Michael Krigsman: Are there specific challenges that you face as you go through and try to execute this program you're describing?

Brennan Baybeck: Yeah, definitely the asset inventory at a large company like Oracle is a challenge and all my peers that have companies of our size have the same challenges. The challenge there is that things are changing so rapidly that keeping those assets up to date, ensuring that they are automatically updated through automated techniques and things are what we're really looking for.

Oracle has got a great program around that. They link the vulnerability information as well as the patching information through that automation as well. That's very beneficial to us.

Governance and Security

Michael Krigsman: Brennan, what's the relationship between these types of governance practices and the end result of having excellent security?

Brennan Baybeck: Having a good governance program gives you many benefits. The first one is protecting the business and the critical assets of that business. The critical assets, one of the main critical assets is the data. But if you're in a services business like we are at Oracle, good governance also helps drive compliance with contractual requirements with customers, regulatory compliance with regulators.

Additionally, it also helps with ensuring that the various components of your security program are covered, whether it's security operations, change management, configuration management, patching, threat intelligence, whatever. Starting with that good governance program, those are what the benefits are.

Michael Krigsman: You're describing, it sounds like, governance that covers both the technology deployment details as well as the processes.

Brennan Baybeck: Yes. Actually, any good governance program should cover not only those two areas, the process and technology, but also the people. There's an old security saying that the people are the weakest link in the security chain. We still see that today. I've been doing this over 25 years. Especially in large organizations with companies that are moving into DevOps processes and building security into those processes. It's more like a security education and making people part of the solution versus just sitting on the edge.

Governance and DevOps

Michael Krigsman: Brennan, you mentioned DevOps, and we hear lots of discussions these days around DevOps, but we don't hear too much about the role of governance and risk management in DevOps.

Brennan Baybeck: The role is actually changing quite a bit. In the past, you would see security risk people and governance individuals kind of sitting on the edge in a checklist type approach where the project would get done and then security and governance would come in, check some boxes, and determine whether or not it's active in addressing the requirements that it's supposed to.

In DevOps, that's a lot different. Things are iterating very quickly. Things are happening; multiple iterations in a day. The governance professionals and security professionals have to kind of rethink, retool, and reskill themselves on how they're going to interface into those types of processes.

Process Change

Michael Krigsman: Well, of course, then I have to ask you; how will they retool and make sure that they're fitting into those kinds of processes?

Brennan Baybeck: As an example, what my team is considering and starting to work towards is, instead of being a person that is in there in the middle like a gatekeeper, we look to automation to do that.

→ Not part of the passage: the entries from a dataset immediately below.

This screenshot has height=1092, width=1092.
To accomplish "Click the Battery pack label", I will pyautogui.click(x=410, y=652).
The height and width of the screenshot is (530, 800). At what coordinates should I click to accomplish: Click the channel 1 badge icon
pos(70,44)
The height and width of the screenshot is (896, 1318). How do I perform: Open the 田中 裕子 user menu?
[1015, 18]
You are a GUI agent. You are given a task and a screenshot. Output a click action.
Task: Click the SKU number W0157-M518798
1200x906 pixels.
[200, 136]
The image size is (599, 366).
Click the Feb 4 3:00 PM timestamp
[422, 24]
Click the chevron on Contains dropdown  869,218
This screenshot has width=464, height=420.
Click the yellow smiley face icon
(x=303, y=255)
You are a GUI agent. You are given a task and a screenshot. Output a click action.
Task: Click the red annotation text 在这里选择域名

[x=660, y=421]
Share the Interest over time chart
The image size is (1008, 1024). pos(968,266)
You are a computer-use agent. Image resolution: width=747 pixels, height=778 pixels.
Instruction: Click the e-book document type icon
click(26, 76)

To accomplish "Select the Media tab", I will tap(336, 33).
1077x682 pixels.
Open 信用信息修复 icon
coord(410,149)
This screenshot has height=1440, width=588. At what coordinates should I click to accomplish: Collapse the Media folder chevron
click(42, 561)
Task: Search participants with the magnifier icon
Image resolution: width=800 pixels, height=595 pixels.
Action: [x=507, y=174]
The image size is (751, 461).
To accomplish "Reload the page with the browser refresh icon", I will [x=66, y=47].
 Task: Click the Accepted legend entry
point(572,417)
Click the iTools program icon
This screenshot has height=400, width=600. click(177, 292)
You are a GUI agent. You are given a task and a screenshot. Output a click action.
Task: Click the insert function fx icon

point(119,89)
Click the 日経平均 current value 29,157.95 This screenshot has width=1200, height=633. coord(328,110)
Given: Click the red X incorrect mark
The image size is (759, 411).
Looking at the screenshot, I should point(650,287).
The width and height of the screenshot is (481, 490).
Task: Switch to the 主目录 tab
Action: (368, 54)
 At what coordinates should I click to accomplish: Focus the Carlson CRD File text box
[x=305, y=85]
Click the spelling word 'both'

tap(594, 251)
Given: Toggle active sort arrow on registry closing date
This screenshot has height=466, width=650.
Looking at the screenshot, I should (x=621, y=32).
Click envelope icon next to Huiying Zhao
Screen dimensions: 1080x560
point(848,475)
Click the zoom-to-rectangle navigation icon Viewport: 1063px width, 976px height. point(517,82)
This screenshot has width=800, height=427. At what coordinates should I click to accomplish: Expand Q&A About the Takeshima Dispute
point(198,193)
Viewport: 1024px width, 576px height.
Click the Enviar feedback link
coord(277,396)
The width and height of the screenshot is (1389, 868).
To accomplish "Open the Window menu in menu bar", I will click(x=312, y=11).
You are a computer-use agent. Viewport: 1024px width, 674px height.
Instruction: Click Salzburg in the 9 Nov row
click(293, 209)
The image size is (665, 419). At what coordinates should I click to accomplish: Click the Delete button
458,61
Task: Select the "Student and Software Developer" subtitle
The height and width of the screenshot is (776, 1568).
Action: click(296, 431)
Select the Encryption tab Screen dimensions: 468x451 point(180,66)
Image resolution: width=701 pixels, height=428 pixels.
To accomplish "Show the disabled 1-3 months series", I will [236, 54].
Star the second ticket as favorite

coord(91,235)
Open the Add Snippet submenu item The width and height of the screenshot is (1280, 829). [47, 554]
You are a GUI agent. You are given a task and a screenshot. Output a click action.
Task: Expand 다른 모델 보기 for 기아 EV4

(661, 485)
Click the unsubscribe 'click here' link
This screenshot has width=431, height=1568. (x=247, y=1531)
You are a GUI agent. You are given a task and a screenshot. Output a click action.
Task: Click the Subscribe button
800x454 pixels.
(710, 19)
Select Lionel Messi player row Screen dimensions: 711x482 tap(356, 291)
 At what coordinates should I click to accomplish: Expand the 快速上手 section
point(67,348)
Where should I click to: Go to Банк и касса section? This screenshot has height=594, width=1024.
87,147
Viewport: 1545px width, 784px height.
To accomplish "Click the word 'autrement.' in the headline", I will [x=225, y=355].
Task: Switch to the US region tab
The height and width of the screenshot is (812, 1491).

We look at making the developers responsible for implementing the proper security into their products and their services.

One way that we look at this is, instead of it being a security vulnerability, it's not a defect in their code. They know how to react to a defect in their code, which is, they need to fix that. It's just like any other defect that they're working to fix in the next iteration.

In the past, the security vulnerability would have been something that would ship off to a security professional to go look at, make an opinion on it, and then instruct that person to do a certain type of change. We want to get out of that role and in that process. What we want to focus on is creating the automation to allow them to move faster, create the value faster, and to enable the business.

Michael Krigsman: Okay. Brennan Baybeck, thank you so much.

Brennan Baybeck: Thank you, Michael.